# Help with Dual Sub Calibration



## TrevorW (Jan 8, 2019)

Hi there! First time poster here. I have been working through learning how to calibrate my home theater over the past year (much to my wife's amusement) and have made the investment in REW (including donation!), a Umik-1 and a proper mic stand. I have been doing my best to balance my discretional time with reading guides and working with the hardware/software. I feel like I am getting close to having the basics figured out and am requesting assistance to get me past a few hurdles I have encountered!

First the aspects of my system/room that matter:


Yamaha RX-A2070 AVR
2 x SVS PB 2000 subwoofers (placed 1/4 wall on either side of my screen; sub crawl completed)
Theater size is ~15' long by 14' wide. Room size is approx. 15' long by 25' wide (my theater is at one end of the room separated by a custom acoustic curtain). Subs are on the long wall.
MLP is middle of a three seat couch placed ~1/4 off the back wall adjusted for max SPL

I have attached the following graphs for reference (apologies they are just a bit off the requested parameters):
Graph with 4 lines showing the results of sweeps completed with YPAO OFF (PEQ = Through) for the left sub (green line), right sub (red line), both subs together (blue line). The gold line is post-YPAO w 8 measurements.

Now, the other graph with 2 lines shows the post-YPAO results and following sub distance adjustments in the AVR (-4' for the left sub and +3' for the right sub). The purple line is what I have been living with for the last while. My latest efforts to flatten the response led me to the try a few different settings... The green line is with *Extra Bass ON *(a Yamaha option for subwoofers that in known to kill low end bass, but really leveled out my response). The results are pretty incredible to my eye! Seems like problem solved.


My questions:
*Any thing I should be aware of related to my graphs?

*Does the green line look acceptable (+/- 3 db seems pretty good)

*Why is the average SPL (~100 db) so high on my graphs? I leveled my subs at ~78db (using REW) prior to running YPAO and have my AVR set at -20. The SPL doesn't seem consistent with what I'd expect. I am using the 90 degreee calibration file. 

*I'm trying to figure out how "hot" I can run my subs. I ran compression sweeps with +6 db through the AVR sub trim and there was no noticeable compression. I then increased the level through the AVR manual setting +5 db (total +11 db) and still no noticeable compression. I can post graphs of my compression sweeps if helpful. 

Any help or input would be very much appreciated!

Trevor


----------



## TrevorW (Jan 8, 2019)

Seems quiet in here...


----------



## Wayne A. Pflughaupt (Apr 13, 2006)

> The results are pretty incredible to my eye!


Hopefully it sounds as good as it looks? Because that’s what really matters!

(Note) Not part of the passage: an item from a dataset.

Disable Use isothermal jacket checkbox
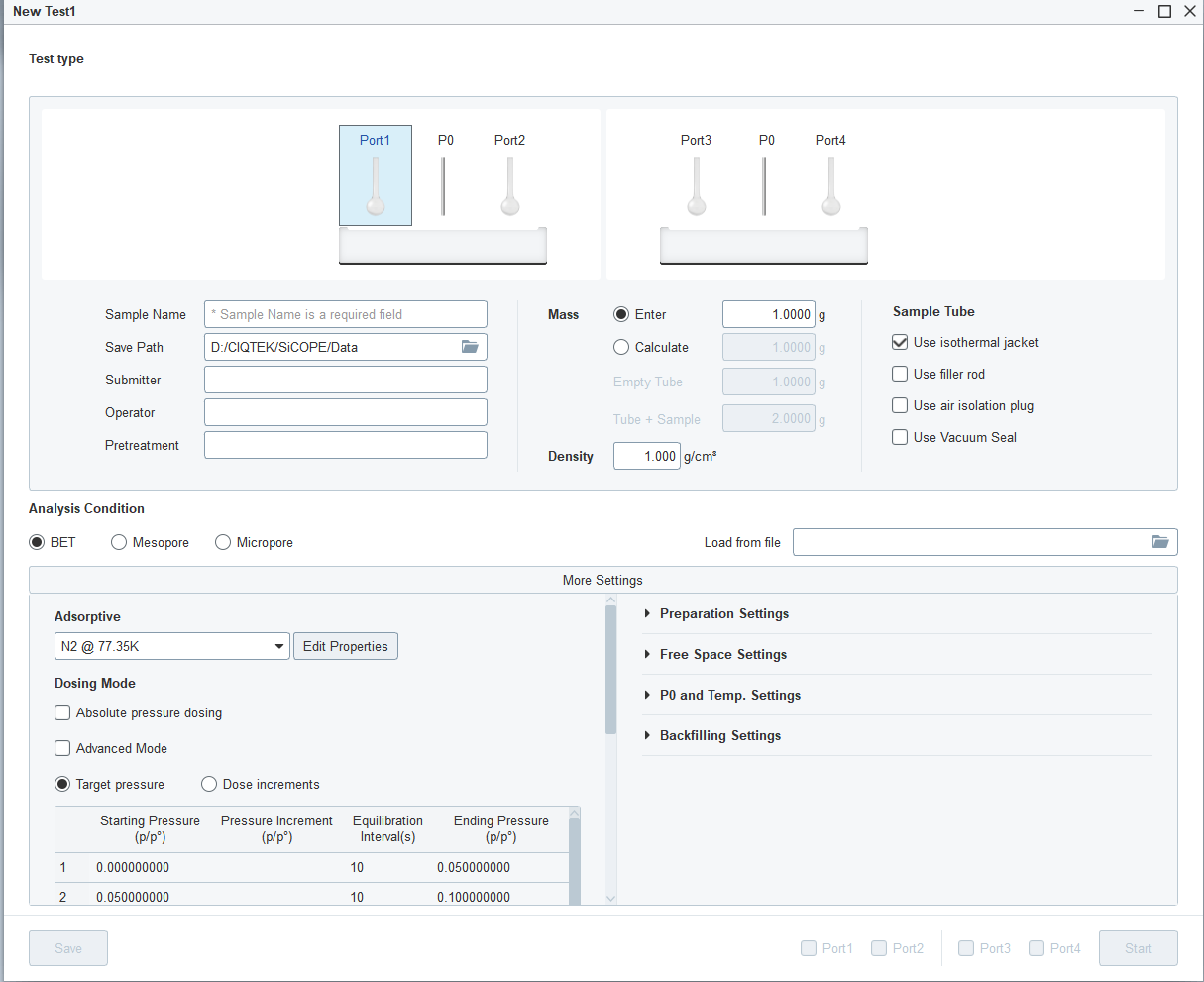The width and height of the screenshot is (1204, 982). click(x=900, y=342)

> Any thing I should be aware of related to my graphs?


Nope – looks great. I envy your extension below 20 Hz! The Yamaha setting obviously flattened response with a house curve in the 8-10 dB range, while the purple curve shows a steeper ~16+ dB slope. Which sounds better to you will probably be determined by the size of your room. Look for the article on house curves in my signature for more info on how to determine which is the better option for your room.



> Why is the average SPL (~100 db) so high on my graphs? I leveled my subs at ~78db (using REW) prior to running YPAO and have my AVR set at -20. The SPL doesn't seem consistent with what I'd expect.

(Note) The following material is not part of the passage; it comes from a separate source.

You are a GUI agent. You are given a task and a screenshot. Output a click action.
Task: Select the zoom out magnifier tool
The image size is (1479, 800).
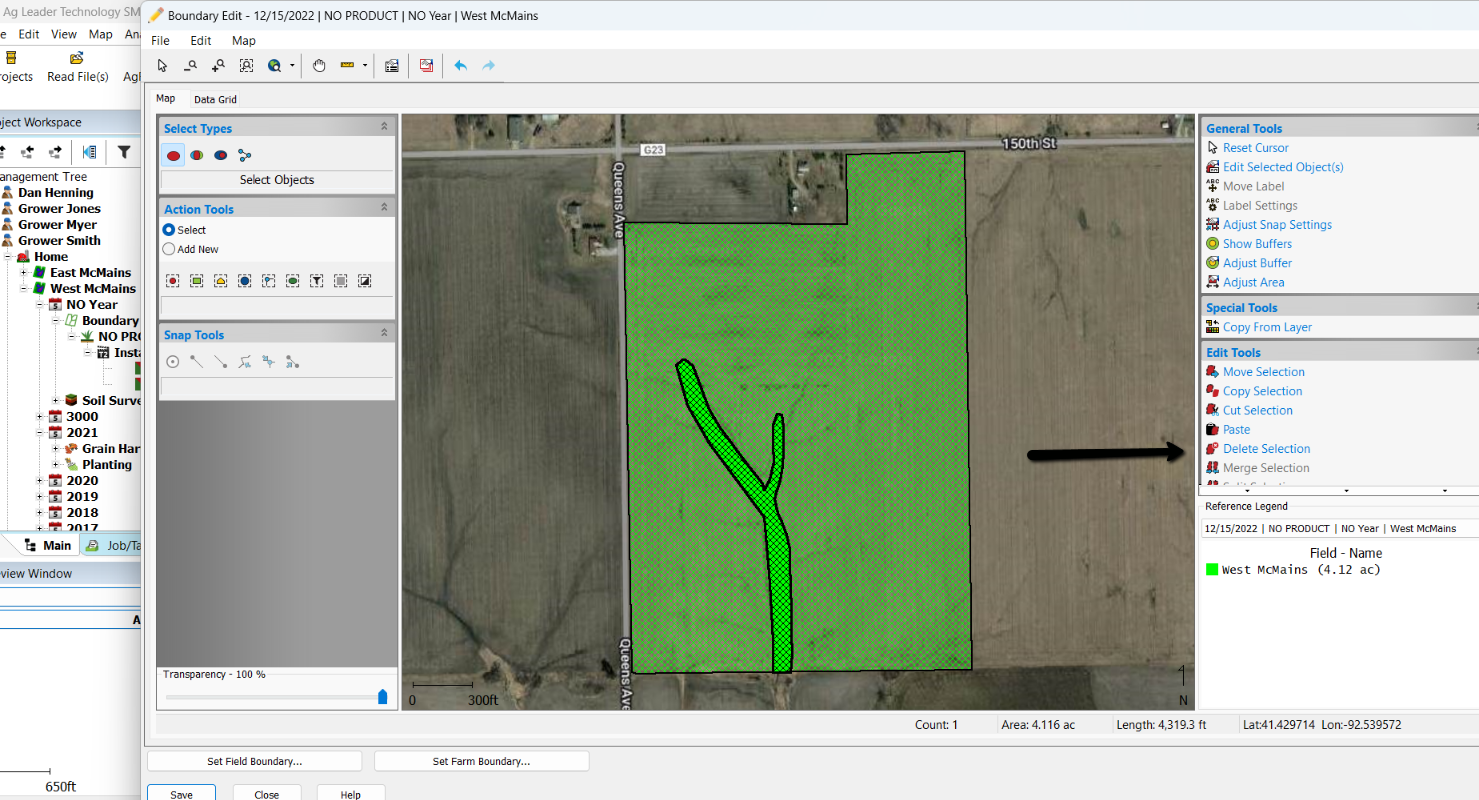(190, 66)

Sorry, I have no idea about the discrepancy. Maybe John will weigh in.



> I'm trying to figure out how "hot" I can run my subs. I ran compression sweeps with +6 db through the AVR sub trim and there was no noticeable compression.

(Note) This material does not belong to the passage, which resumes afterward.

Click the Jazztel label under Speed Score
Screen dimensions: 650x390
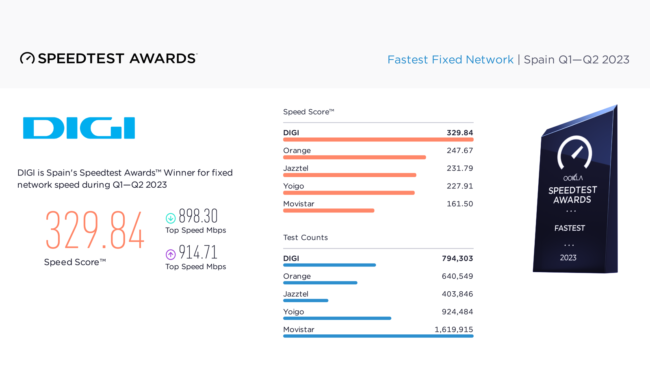(296, 168)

Most people seem to want to blend the subs with the main speakers, not run them just below the point of blow-up. Typically ~10 dB hotter than the mains is a good starting point. Decide from there if they need to be turned up or down.

Regards,
Wayne


----------



## TrevorW (Jan 8, 2019)

Thanks Wayne - Your response is much appreciated! I had a chance to run some heavier bass movie scenes last night and the bass sounded a bit tighter and cleaner, but not as impactful (chest slam). I attribute this to the ~5db drop in SPL up to 50 hz. I need to do some more testing though.

I'll check out the house curves you referenced (one I get my post count up apparently).

Any recommendations related to how to manually adjust the Q and gain to achieve a house curve? I am having a hard time finding step by step information and explanations for those of us that are learning.

Cheers!


----------